Burhanuddin pun menyebut bahwa saat ini, masyarakat menjadi terlalu fokus dengan kasus tersebut. Hal ini membuat perhatian publik teralihkan, sehingga isu-isu lain yang diselesaikan oleh lembaga penegakan hukum yang lain pun ikut terdampak.

Seiring dengan itu, survei Indikator Politik tersebut juga menemukan bahwa tingkat kepercayaan masyarakat terhadap institusi kepolisian pun ikut menurun ke angka 54,2%. Padahal, institusi kepolisian menempati posisi pertama sebagai institusi penegakan hukum yang paling dipercaya publik pada suvei tahun lalu.

Dengan demikian, saat ini, kepolisian pun hanya dapat menempati posisi ketiga dari tiga institusi yang ditanyakan dalam survei. Kedua institusi lainnya adalah Kejaksaan Agung yang menempati posisi pertama dengan 63,4%, serta Komisi Pemberantasan Korupsi (KPK) dengan 58,8%.

“Artinya, trust (kepercayaan) publik itu tidak statis. Sangat dinamis, dipengaruhi oleh persepsi mereka atas kinerja dan isu yang terkait dengan masing-masing lembaga,” jelas Burhanuddin.

Kendati demikian, Burhanuddin menjelaskan bahwa survei tersebut dilakukan sebelum Kepala Kepolisian RI (Kapolri) Jenderal Polisi Listyo Sigit Prabowo menetapkan Irjen Polisi Ferdy Sambo sebagai tersangka pada 9 Agustus 2022 silam.

Burhanuddin pun menduga, tingkat kepercayaan tersebut bisa menukik lebih tajam lagi, apabila survei dilakukan pada akhir Juli ataupun awal Agustus 2022 lalu, ketika langkah tersebut belum Kapolri ambil.
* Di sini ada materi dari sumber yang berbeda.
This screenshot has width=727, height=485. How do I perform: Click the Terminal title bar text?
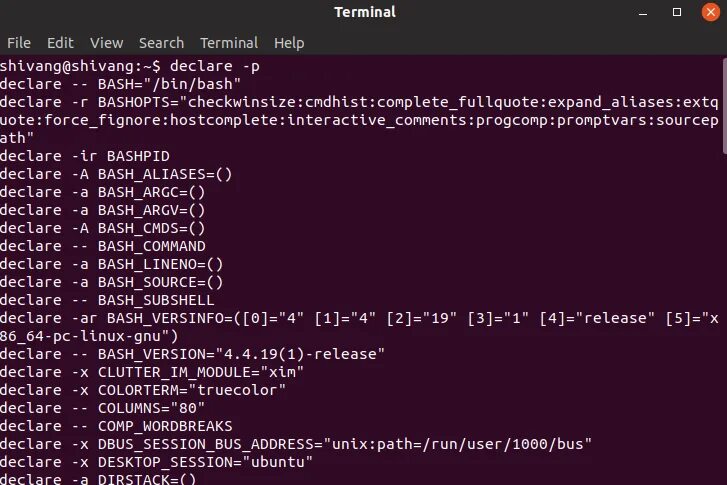tap(364, 12)
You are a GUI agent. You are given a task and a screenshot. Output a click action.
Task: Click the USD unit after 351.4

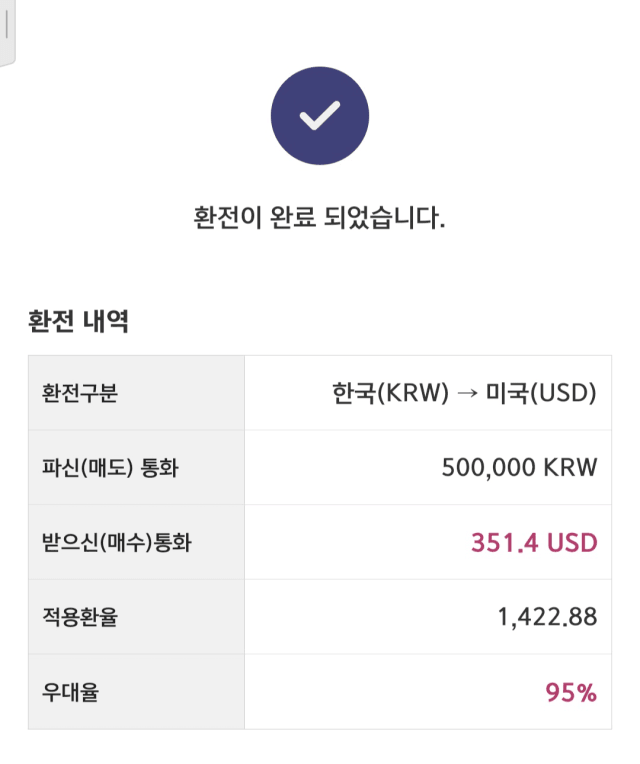[572, 543]
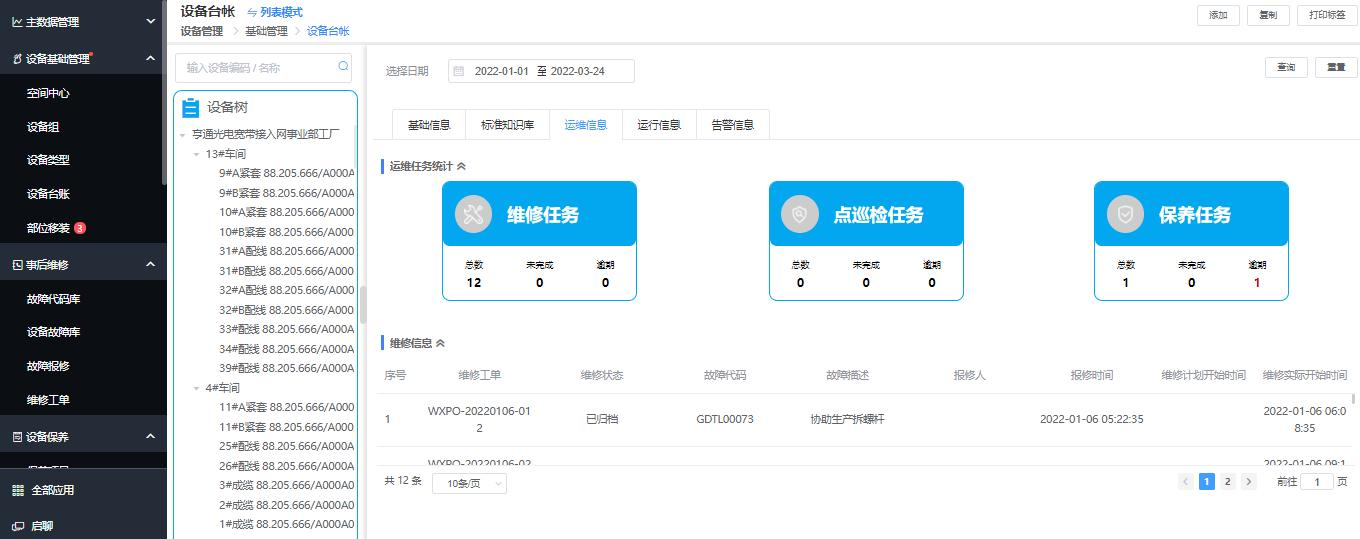Click the shield-check icon on 保养任务 card
This screenshot has height=539, width=1360.
(x=1125, y=214)
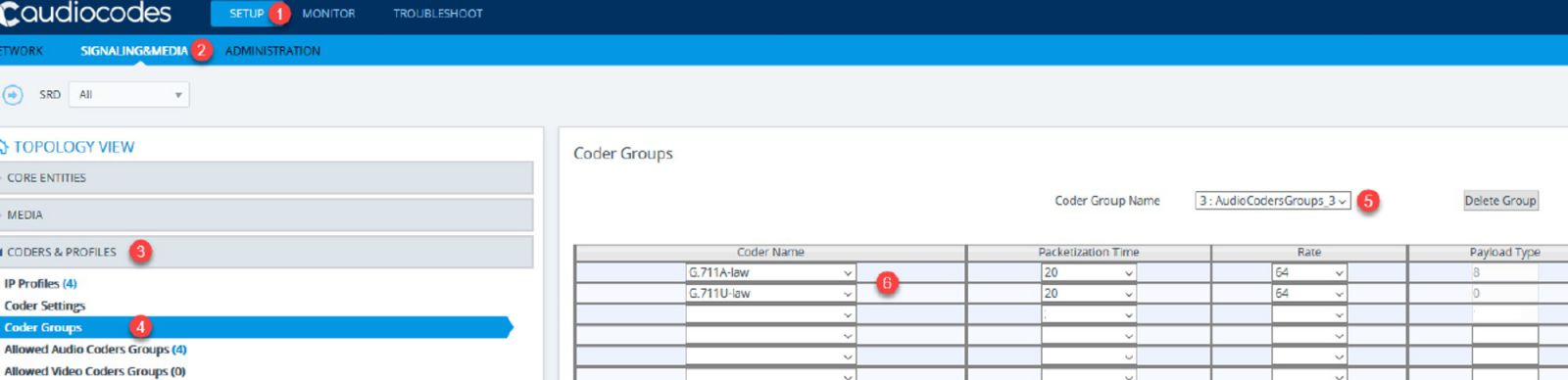
Task: Open the Coder Group Name dropdown
Action: coord(1273,201)
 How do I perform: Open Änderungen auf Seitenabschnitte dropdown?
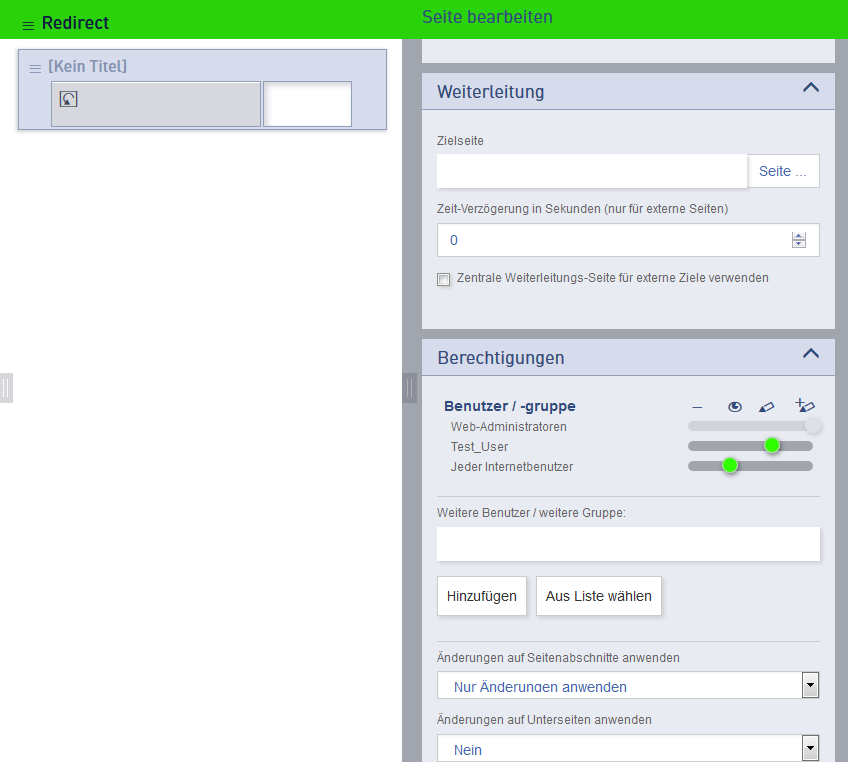pyautogui.click(x=810, y=685)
Lebih jauh lagi, hasil studi itu memaparkan bahwa 54,7% orang dari keseluruhan responden yang mengaku mengetahui adanya kasus tersebut. Dari angka tersebut, sebanyak 57,3% orang percaya bahwa pihak kepolisian akan menyelesaikan kasus tersebut secara jujur dan adil. Sementara itu, survei tersebut juga mencatat bahwa 65,7% responden yang mengetahui kasus tersebut mengaku percaya dengan pernyataan Kapolri yang menegaskan bahwa ia akan mengusut tuntas kasus tersebut.

“Jadi mereka lebih percaya pada Pak Kapolri sebagai person (sebagai pribadi), ketimbang, mohon maaf ya, institusi polisinya. Jadi, mungkin mereka, responden ini, itu melihat polisi ini belum satu komando. Karena gap-nya lumayan, 65,7% dibanding 54,7%. Itu gap-nya lumayan,” jelas Burhanuddin.

Ia memandang, hasil survei ini menjadi tugas bagi Kapolri untuk menyatukan dan menyelaraskan institusi kepolisian di bawah satu komando dalam menyelesaikan kasus tersebut. Menurutnya, apabila Kapolri sukses dalam mengambil langkah tersebut, maka kepercayaan publik terhadap kepolisian pun akan kembali meningkat.

Lebih lanjut, Burhanuddin mengatakan bahwa seharusnya pihak kepolisian menaruh perhatian pada kemerosotan angka kepercayaan publik. Pasalnya, dalam kajian ilmu politik, seperti disampaikan oleh Burhanuddin, persepsi publik memegang peran penting dalam menentukan efektivitas penyelenggaraan pemerintahan.

“Mengapa? Kalau masyarakat ‘trust’-nya tinggi, itu memudahkan buat institusi atau instansi negara, menjalankan kebijakan mereka, tapi kalau ‘trust’ rendah, jangankan kebijakan yang tidak benar, kebijakan yang benar pun tidak dipercaya sama masyarakat.”

Oleh karena itu, Burhanuddin pun mengatakan bahwa instansi-instansi pemerintahan perlu menjaga kepercayaan publik, agar tidak merosot hingga di bawah angka 50%. Pasalnya, hal itu disinyalir dapat menjadi bom waktu yang pada akhirnya menjadikan masyarakat akhirnya tidak percaya pada langkah yang diambil oleh suatu lembaga negara.